Swap "chevron" for "caret" throughout the items below and reproduce them with nothing else changed, omitting the pictures.
──────── SUPPLIED DATA
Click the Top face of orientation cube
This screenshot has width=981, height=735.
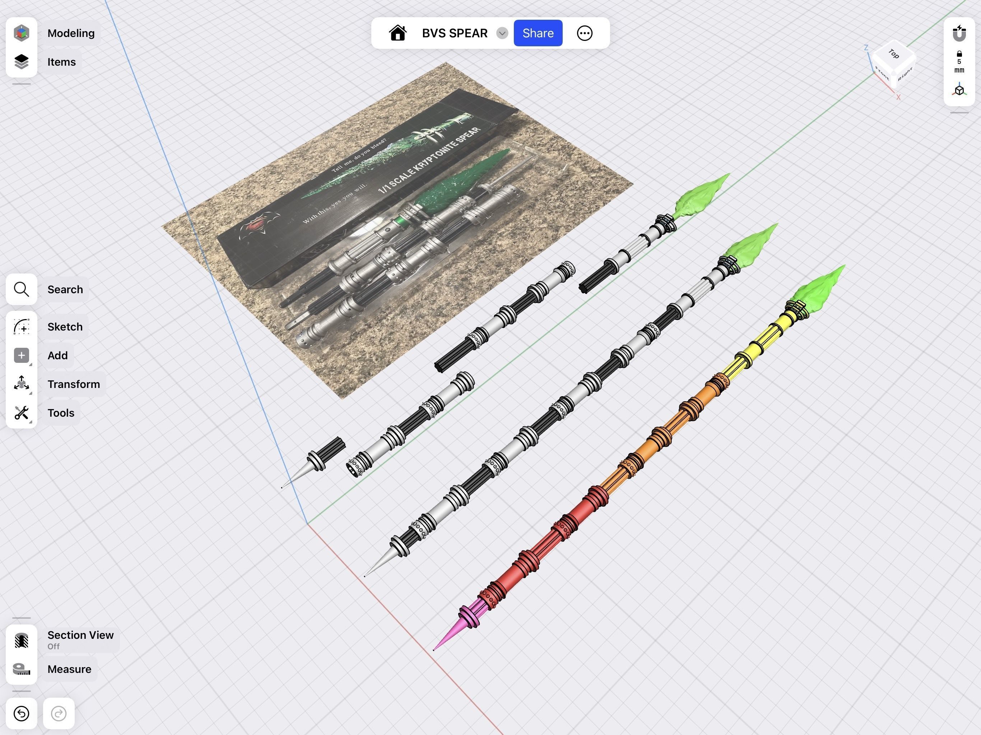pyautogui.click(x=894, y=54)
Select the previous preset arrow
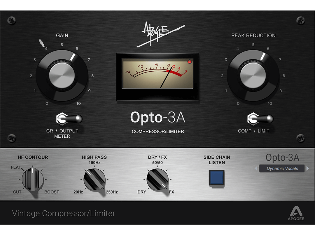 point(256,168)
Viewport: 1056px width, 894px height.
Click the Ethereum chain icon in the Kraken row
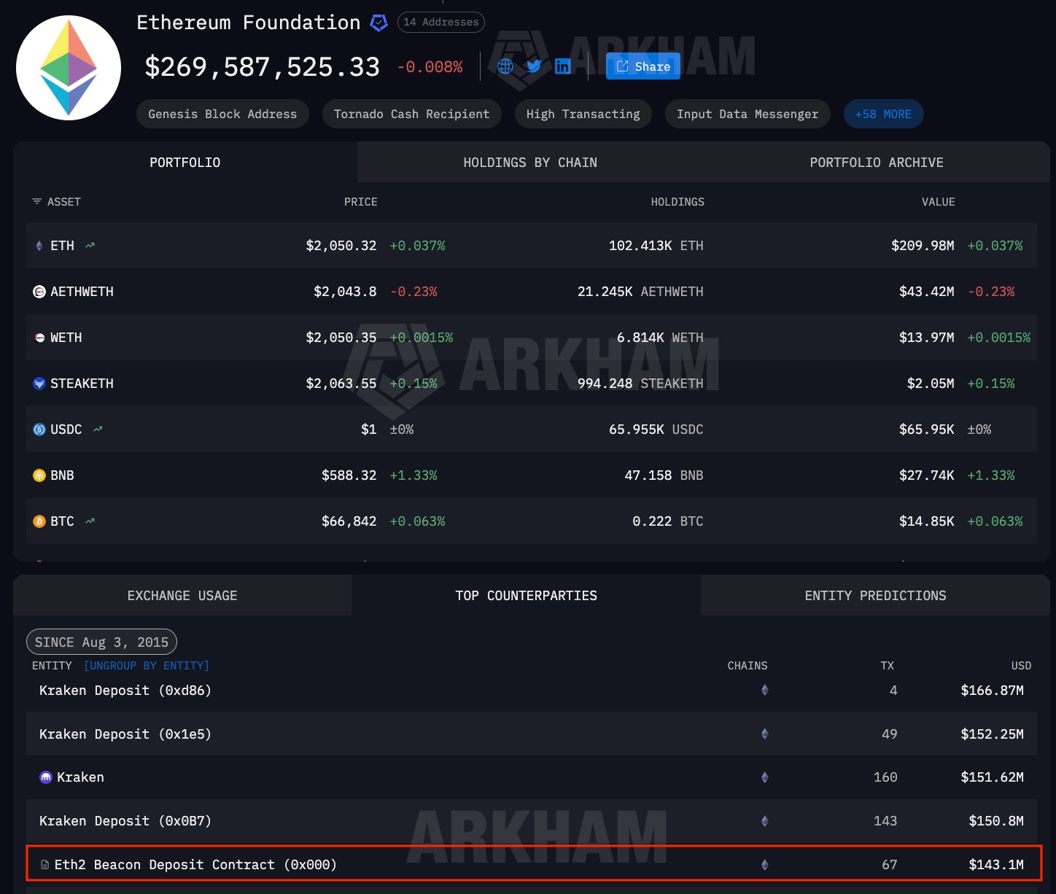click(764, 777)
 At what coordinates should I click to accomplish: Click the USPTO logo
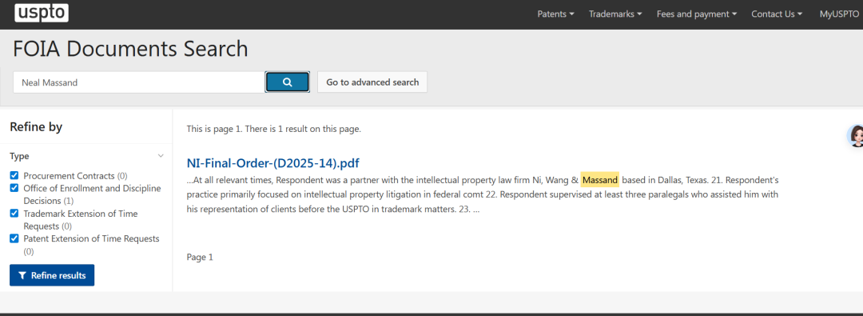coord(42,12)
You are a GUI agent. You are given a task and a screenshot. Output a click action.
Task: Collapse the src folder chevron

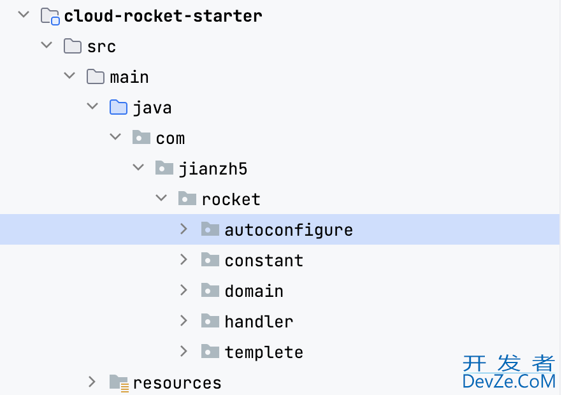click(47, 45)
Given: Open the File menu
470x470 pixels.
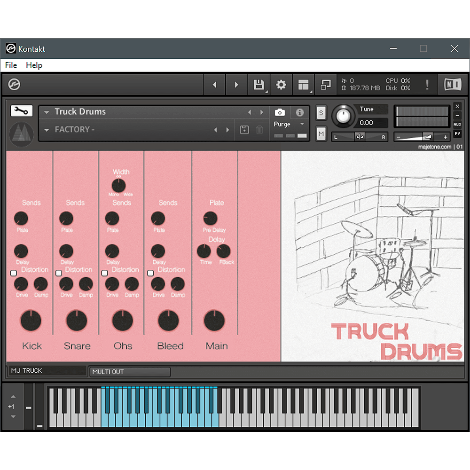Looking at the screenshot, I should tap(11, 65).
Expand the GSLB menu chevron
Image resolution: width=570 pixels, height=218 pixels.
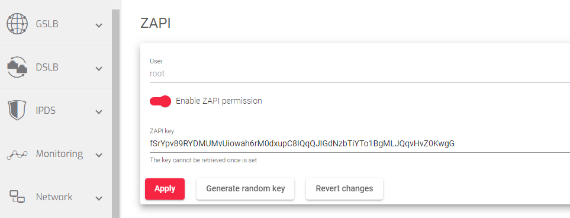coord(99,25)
────────────────
• [RESULT OF THE TASK]
Click the Top face of orientation cube
This screenshot has width=981, height=735.
pyautogui.click(x=894, y=54)
Select the previous preset arrow
 point(256,168)
Viewport: 1056px width, 894px height.
Click the Ethereum chain icon in the Kraken row
click(764, 777)
 At what coordinates should I click to accomplish: Click the USPTO logo
coord(42,12)
You are a GUI agent. You are given a task and a screenshot. Output a click action.
Task: Collapse the src folder caret

click(47, 45)
Given: Open the File menu
470x470 pixels.
Looking at the screenshot, I should tap(11, 65).
Expand the GSLB menu caret
Image resolution: width=570 pixels, height=218 pixels.
coord(99,25)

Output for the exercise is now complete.